## Requirement
Write out the records below once more, exactly as they stand.
[Opening Stored data section]
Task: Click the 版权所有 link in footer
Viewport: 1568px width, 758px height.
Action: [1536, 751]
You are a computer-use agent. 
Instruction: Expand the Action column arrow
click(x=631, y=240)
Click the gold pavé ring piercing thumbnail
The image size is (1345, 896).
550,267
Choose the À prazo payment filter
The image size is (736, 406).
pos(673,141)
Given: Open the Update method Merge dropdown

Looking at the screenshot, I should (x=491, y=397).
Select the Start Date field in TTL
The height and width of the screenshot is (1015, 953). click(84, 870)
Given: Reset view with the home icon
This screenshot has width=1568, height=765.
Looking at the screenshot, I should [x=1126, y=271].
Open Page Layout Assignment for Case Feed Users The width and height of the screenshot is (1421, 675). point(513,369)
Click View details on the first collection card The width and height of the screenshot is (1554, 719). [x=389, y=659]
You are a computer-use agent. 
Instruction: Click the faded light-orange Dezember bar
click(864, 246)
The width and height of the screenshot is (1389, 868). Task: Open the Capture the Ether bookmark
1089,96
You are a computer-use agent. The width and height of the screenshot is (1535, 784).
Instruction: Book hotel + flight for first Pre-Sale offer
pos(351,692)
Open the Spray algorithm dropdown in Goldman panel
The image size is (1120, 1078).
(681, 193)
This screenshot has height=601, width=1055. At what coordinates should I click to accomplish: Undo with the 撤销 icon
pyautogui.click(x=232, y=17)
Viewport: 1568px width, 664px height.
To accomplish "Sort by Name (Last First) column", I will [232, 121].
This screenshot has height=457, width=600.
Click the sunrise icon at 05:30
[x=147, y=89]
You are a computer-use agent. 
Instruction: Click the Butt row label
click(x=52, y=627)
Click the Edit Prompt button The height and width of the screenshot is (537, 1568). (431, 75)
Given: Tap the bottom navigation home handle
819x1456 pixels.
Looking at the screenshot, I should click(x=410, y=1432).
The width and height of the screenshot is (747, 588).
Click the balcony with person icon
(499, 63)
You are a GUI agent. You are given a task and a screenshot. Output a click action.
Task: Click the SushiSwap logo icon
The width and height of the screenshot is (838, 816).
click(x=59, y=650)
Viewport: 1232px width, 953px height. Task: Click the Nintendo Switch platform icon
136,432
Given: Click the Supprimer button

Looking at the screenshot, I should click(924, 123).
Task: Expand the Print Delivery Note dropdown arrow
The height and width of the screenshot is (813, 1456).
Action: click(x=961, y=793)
[Closing Stored data section]
## Response for this exercise
Task: Click the 版权所有 link in footer
Viewport: 1568px width, 758px height.
Action: [1536, 751]
You are a computer-use agent. 
Instruction: Expand the Action column arrow
click(x=631, y=240)
Click the gold pavé ring piercing thumbnail
The image size is (1345, 896).
550,267
Choose the À prazo payment filter
The image size is (736, 406).
pos(673,141)
Given: Open the Update method Merge dropdown

Looking at the screenshot, I should (x=491, y=397).
Select the Start Date field in TTL
The height and width of the screenshot is (1015, 953). click(84, 870)
Given: Reset view with the home icon
This screenshot has width=1568, height=765.
Looking at the screenshot, I should [x=1126, y=271].
Open Page Layout Assignment for Case Feed Users The width and height of the screenshot is (1421, 675). point(513,369)
Click View details on the first collection card The width and height of the screenshot is (1554, 719). [x=389, y=659]
You are a computer-use agent. 
Instruction: Click the faded light-orange Dezember bar
click(864, 246)
The width and height of the screenshot is (1389, 868). Task: Open the Capture the Ether bookmark
1089,96
You are a computer-use agent. The width and height of the screenshot is (1535, 784).
Instruction: Book hotel + flight for first Pre-Sale offer
pos(351,692)
Open the Spray algorithm dropdown in Goldman panel
The image size is (1120, 1078).
(681, 193)
This screenshot has height=601, width=1055. At what coordinates should I click to accomplish: Undo with the 撤销 icon
pyautogui.click(x=232, y=17)
Viewport: 1568px width, 664px height.
To accomplish "Sort by Name (Last First) column", I will [232, 121].
This screenshot has height=457, width=600.
Click the sunrise icon at 05:30
[x=147, y=89]
You are a computer-use agent. 
Instruction: Click the Butt row label
click(x=52, y=627)
Click the Edit Prompt button The height and width of the screenshot is (537, 1568). (431, 75)
Given: Tap the bottom navigation home handle
819x1456 pixels.
Looking at the screenshot, I should click(x=410, y=1432).
The width and height of the screenshot is (747, 588).
Click the balcony with person icon
(499, 63)
You are a GUI agent. You are given a task and a screenshot. Output a click action.
Task: Click the SushiSwap logo icon
The width and height of the screenshot is (838, 816).
click(x=59, y=650)
Viewport: 1232px width, 953px height. Task: Click the Nintendo Switch platform icon
136,432
Given: Click the Supprimer button

Looking at the screenshot, I should click(924, 123).
Task: Expand the Print Delivery Note dropdown arrow
The height and width of the screenshot is (813, 1456).
Action: click(x=961, y=793)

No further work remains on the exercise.